- _Aim of the exercise_: Skip every picture, and copy exactly the lines from the one containing "You are a GUI" to the end of the data.
=====
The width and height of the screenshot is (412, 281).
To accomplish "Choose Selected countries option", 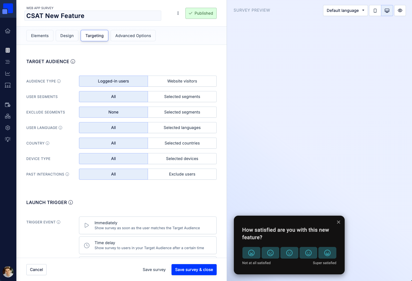I will point(182,143).
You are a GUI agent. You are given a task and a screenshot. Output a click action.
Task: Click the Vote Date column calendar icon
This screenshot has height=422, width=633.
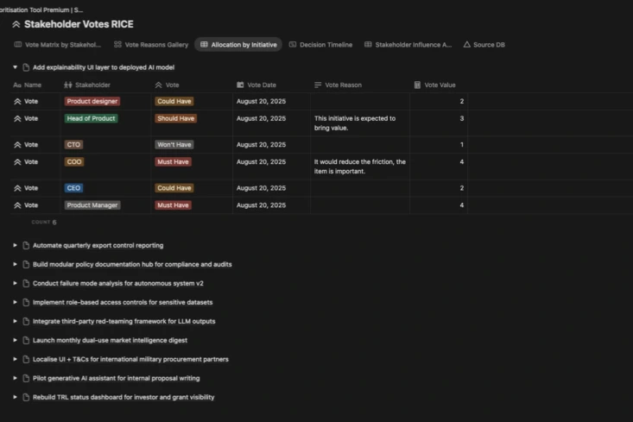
=====
- _Solution below_:
You are a GUI agent. You are given a task and a screenshot. Output a click action.
Task: Click the Vote Date column calendar icon
This screenshot has height=422, width=633.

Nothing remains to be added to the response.